▸ Your objective:
From the line that has "Screen dimensions: 498x231" down to the last line of the data below, set down every line exactly, but none of the pictures.

▸ Task data:
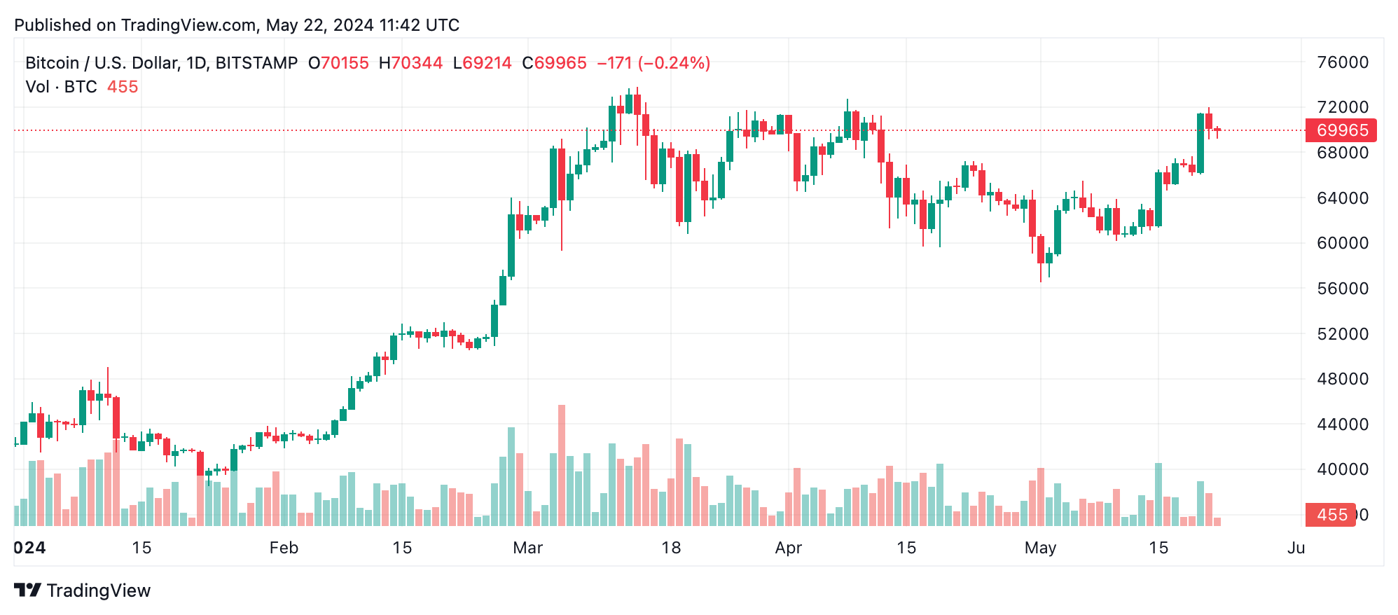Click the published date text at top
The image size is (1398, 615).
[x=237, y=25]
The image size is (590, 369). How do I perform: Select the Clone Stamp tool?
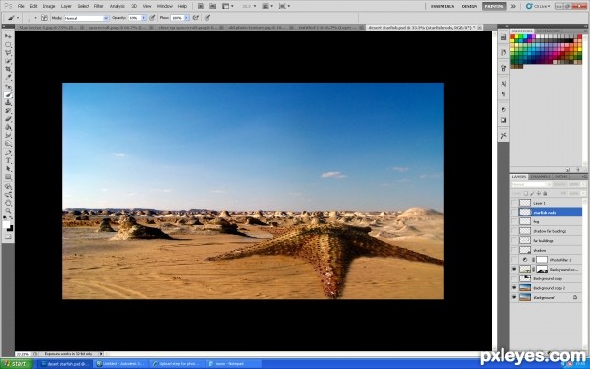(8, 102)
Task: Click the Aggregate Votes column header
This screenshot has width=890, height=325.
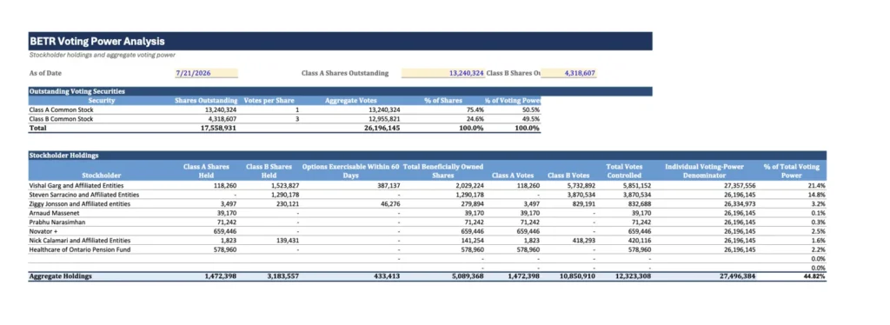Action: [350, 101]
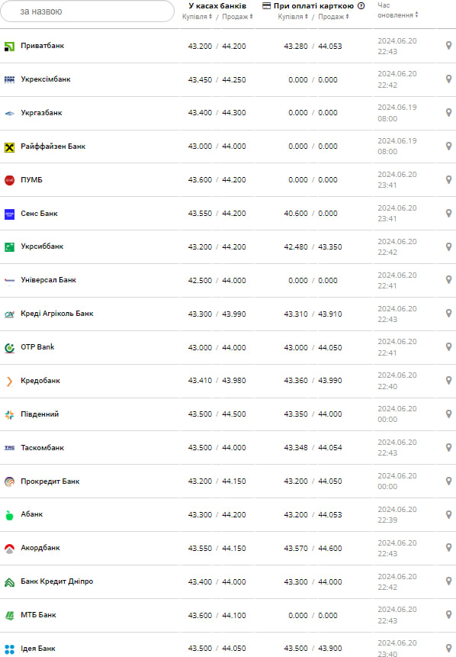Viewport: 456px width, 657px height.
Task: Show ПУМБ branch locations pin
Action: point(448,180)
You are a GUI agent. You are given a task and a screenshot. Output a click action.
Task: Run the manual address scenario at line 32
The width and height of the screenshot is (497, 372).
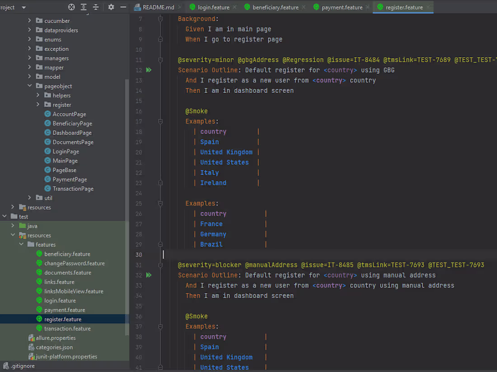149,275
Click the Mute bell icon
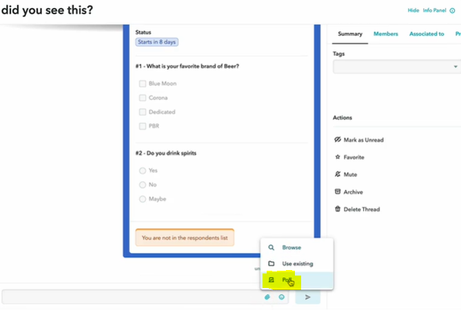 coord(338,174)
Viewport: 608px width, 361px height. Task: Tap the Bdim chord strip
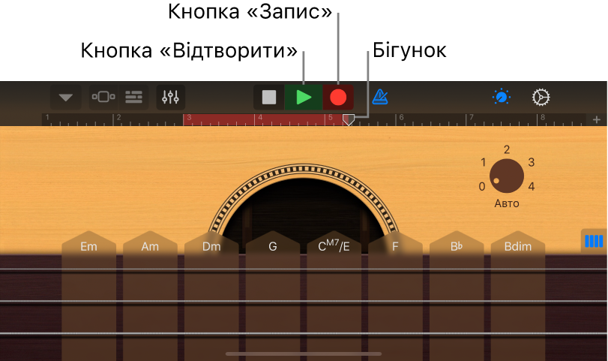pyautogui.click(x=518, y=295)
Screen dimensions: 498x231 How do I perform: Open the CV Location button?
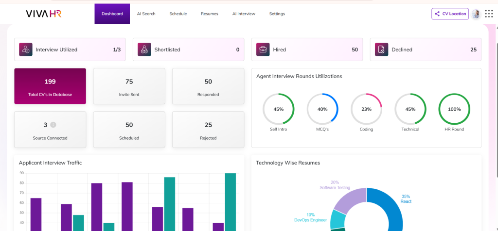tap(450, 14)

▸ Result of this task:
Screen dimensions: 498x231 How do I perform: Open the CV Location button?
tap(450, 14)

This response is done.